─── DATA EXTRACT

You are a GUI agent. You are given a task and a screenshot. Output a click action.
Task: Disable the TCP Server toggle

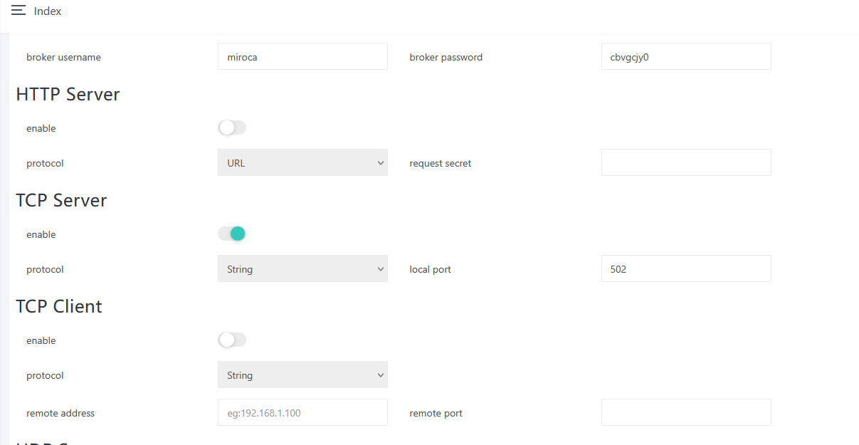232,234
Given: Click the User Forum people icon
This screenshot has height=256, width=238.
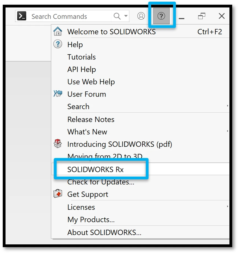Looking at the screenshot, I should 58,94.
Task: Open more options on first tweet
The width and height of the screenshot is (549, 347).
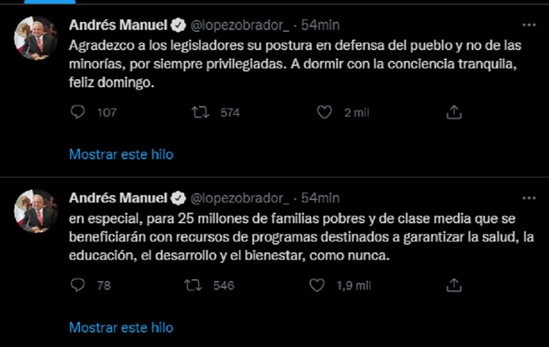Action: pyautogui.click(x=529, y=25)
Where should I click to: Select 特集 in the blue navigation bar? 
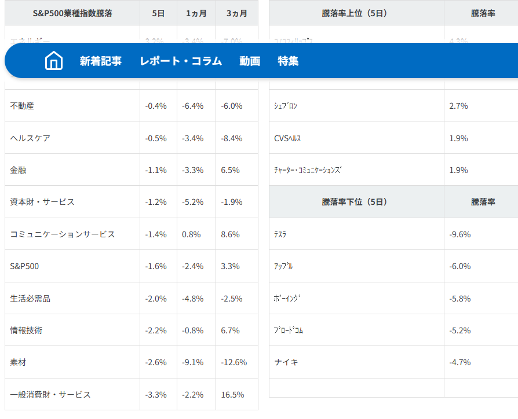[288, 61]
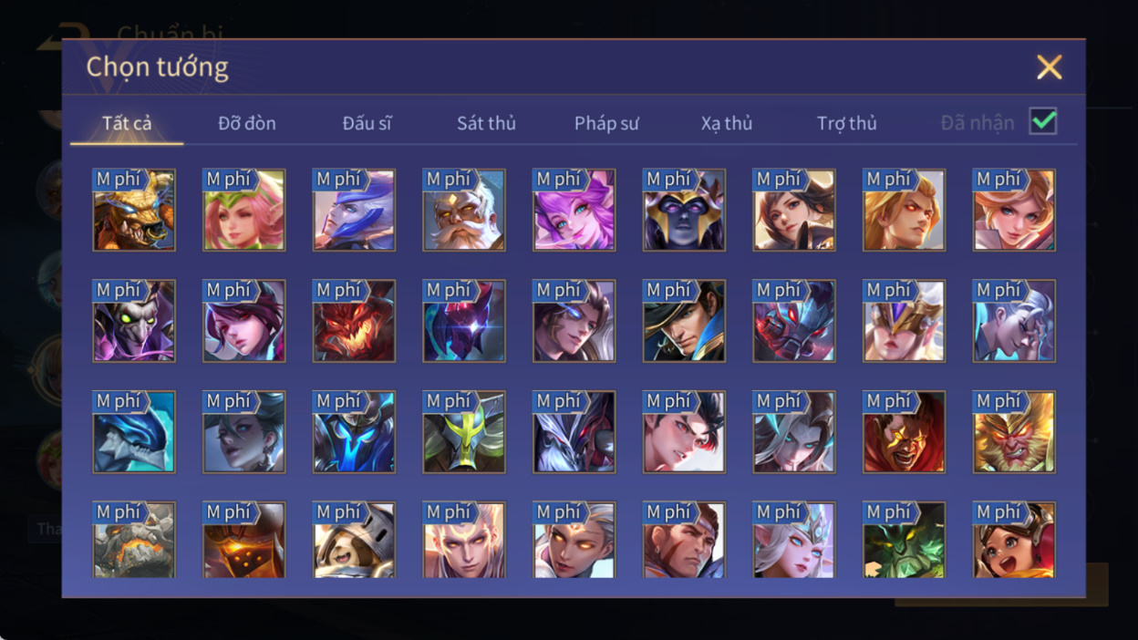Show the Pháp sư hero category

pos(606,123)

──────

## WORK ITEM
Write the records out in full, word for word; leave every picture behind.

## YOUR RESPONSE
You are a GUI agent. You are given a task and a screenshot. Output a click action.
Task: Disable the TCP Server toggle

232,234
Given: Click the User Forum people icon
This screenshot has height=256, width=238.
Looking at the screenshot, I should 58,94.
Task: Open more options on first tweet
The width and height of the screenshot is (549, 347).
Action: pyautogui.click(x=529, y=25)
Where should I click to: Select 特集 in the blue navigation bar? 
[288, 61]
Show the Pháp sư hero category

pos(606,123)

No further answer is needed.